Entonces, en mi experiencia, sí importa vivir con una familia que no tenga preocupaciones económicas. Porque aunque sea irrelevante que la familia no te reciba con un iPhone 5, sí lamentarás tener el estómago a medio llenar cada tarde, pensando en lo rico que estarías comiendo en tu mesa.

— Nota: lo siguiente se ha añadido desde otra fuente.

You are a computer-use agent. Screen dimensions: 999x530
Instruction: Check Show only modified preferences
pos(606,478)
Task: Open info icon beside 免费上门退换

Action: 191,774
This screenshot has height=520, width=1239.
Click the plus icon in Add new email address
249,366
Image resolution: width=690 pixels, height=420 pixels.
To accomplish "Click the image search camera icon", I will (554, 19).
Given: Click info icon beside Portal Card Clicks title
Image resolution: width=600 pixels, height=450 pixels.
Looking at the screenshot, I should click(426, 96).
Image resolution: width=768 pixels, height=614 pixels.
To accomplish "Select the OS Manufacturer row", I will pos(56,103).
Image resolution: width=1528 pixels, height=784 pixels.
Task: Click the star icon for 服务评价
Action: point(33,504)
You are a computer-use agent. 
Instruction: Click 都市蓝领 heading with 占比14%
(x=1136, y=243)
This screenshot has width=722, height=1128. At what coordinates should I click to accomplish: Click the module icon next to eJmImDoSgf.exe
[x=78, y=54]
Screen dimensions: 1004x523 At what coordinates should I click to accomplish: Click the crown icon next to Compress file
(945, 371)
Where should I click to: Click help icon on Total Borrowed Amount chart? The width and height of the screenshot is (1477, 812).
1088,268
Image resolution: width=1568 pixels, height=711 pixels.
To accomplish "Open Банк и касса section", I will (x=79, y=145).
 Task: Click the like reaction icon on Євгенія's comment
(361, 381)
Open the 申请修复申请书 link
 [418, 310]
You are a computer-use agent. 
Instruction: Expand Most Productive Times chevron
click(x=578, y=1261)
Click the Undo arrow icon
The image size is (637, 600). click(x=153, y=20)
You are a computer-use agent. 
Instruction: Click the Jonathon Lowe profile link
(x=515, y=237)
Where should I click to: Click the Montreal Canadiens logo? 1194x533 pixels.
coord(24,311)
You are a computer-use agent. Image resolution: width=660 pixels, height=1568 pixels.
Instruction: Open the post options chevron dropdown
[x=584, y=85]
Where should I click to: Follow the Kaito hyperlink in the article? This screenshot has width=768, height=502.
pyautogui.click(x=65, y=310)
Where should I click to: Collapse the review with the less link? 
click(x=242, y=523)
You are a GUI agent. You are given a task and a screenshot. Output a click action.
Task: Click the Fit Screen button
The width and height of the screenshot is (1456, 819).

lunes, 19 de noviembre de 2012

Huida.

Post chillón , personal y hueco.
Siéntase libre de abandonar la sala.

A veces miro mis fotografías y sólo veo a una mujer pasándola bien en una fiesta con personas que conoce y reconoce, pero con las que no ha establecido un verdadero lazo, y siento que he desperdiciado mi vida en relaciones frívolas y pasajeras. Generalmente esto me ocurre cada diciembre 31 o en vísperas de mi cumpleaños, pero ahora me pasa quizá porque me puse un pantalón morado o porque anduve chismeando en el blog de una excompañera de teatro.

Como antecedente, he de decir que en mi vida me he equivocado mucho. Muchísimo. Que siempre tendré celos de quienes sí se atrevieron a remar contracorriente para lograr lo que querían, mientras que yo, cobarde como soy, transité por el camino seguro. Pocas cosas me han apasionado en la vida y no tuve el coraje suficiente para luchar por ellas. He sido talentosa para las mismas pocas cosas y, guess what, las abandoné por indisciplina y miedo, y me inscribí en la universidad para estudiar una carrera que, según yo, me aseguraría bienestar económico. Ingenuidad completa. Dicen que la estupidez de la adolescencia sólo se cura con la edad y es cierto.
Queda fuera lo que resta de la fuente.